In an effort to assess the role of washing, soaking and disinfecting surgical instruments with NanoSil, the current study cultured 42 case samples (disinfected without washing) and 42 control sample (disinfected after washing) using 2% Hydrogen peroxide-silver (nanosil); 28.6% bacterial growth was observed in case samples, which were disinfected without being washed, While there was no contamination in control samples which were washed.

Among in-office cleaning procedures available, soaking instruments in liquid disinfectants before autoclaving is an acceptable method to prevent drying of blood and debris [6].

Our study showed that NanoSilwas not able to eliminate microbes in unwashed surgical instruments, after being soaked for 3 hours. However whether or not remaining blood and debris on instruments can harbor microorganisms by impeding the penetration of disinfectants had not been assessed. Many studies discussed the same issue with various solutions [6-14], hence we sought to assess this using a peroxide based disinfectant.

With regard to current disinfectants it should be noted that each have their own advantages and disadvantages. For example Betadineis nontoxic but has a yellow color. Sodium Hypochlorite has a pungent smell and can corrode dental hand pieces. Nanosil is ecofriendly odorless and non-toxic.
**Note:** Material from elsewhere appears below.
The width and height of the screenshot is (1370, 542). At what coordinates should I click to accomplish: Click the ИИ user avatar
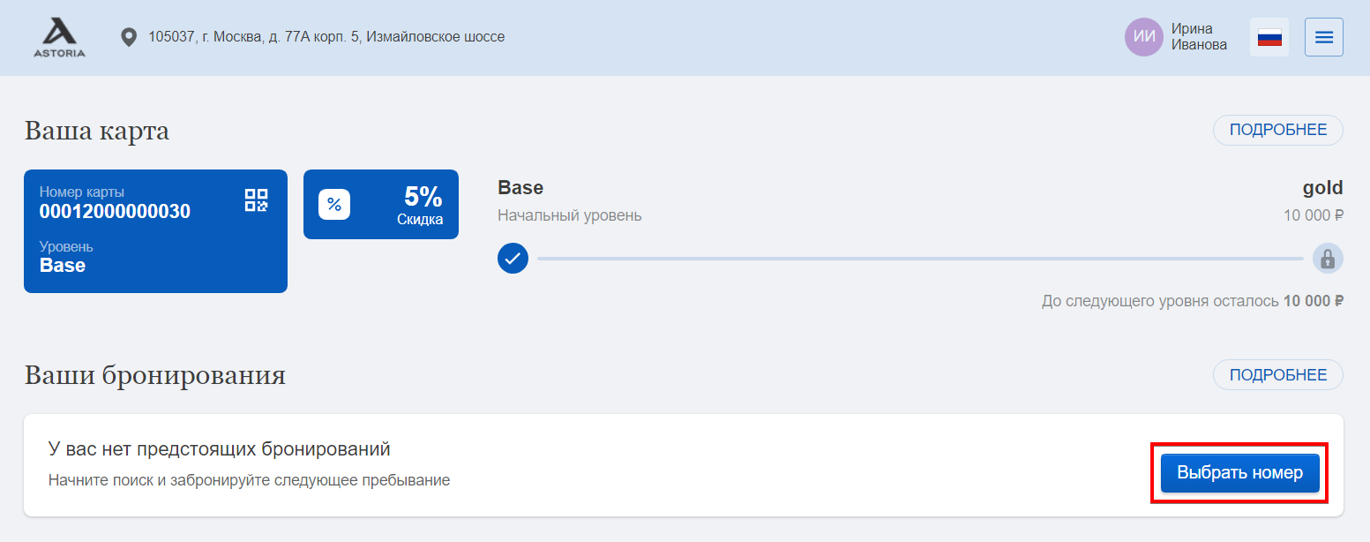point(1144,37)
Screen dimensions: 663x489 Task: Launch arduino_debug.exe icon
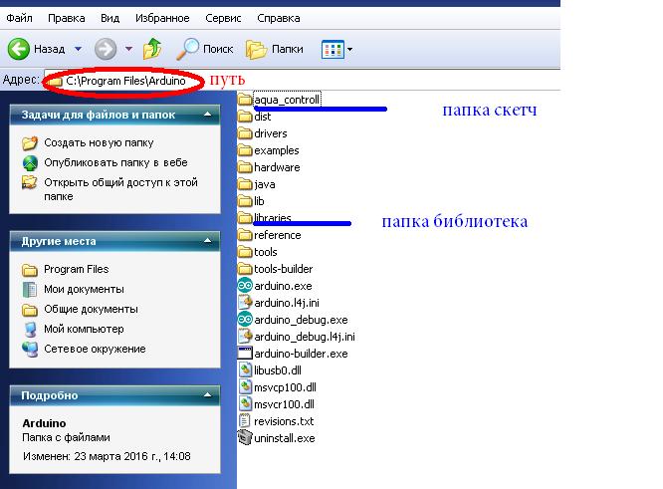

SanoSil is a new generation of disinfectants composed of hydrogen peroxide and small amounts of silver made originally by SanoSil Company in Switzerland. Unlike most disinfectants, Sanosil is noncorrosive with no color or odor [7]. It should be noted that Nanosil, longevity, concentration and soaking time can affect effectiveness. For instruments in direct contact with patients, these solutions can only be used for soaking and pre-cleaning before autoclaving. Surfaces and non-critical instruments that cannot be autoclaved must be covered and disinfected because they can harbor microbes that should be meticulously cleaned between patients.


Soaking instruments in disinfectant and washing them mechanically via an instrument washer before packing and autoclaving can guarantee the utmost level of sterilization.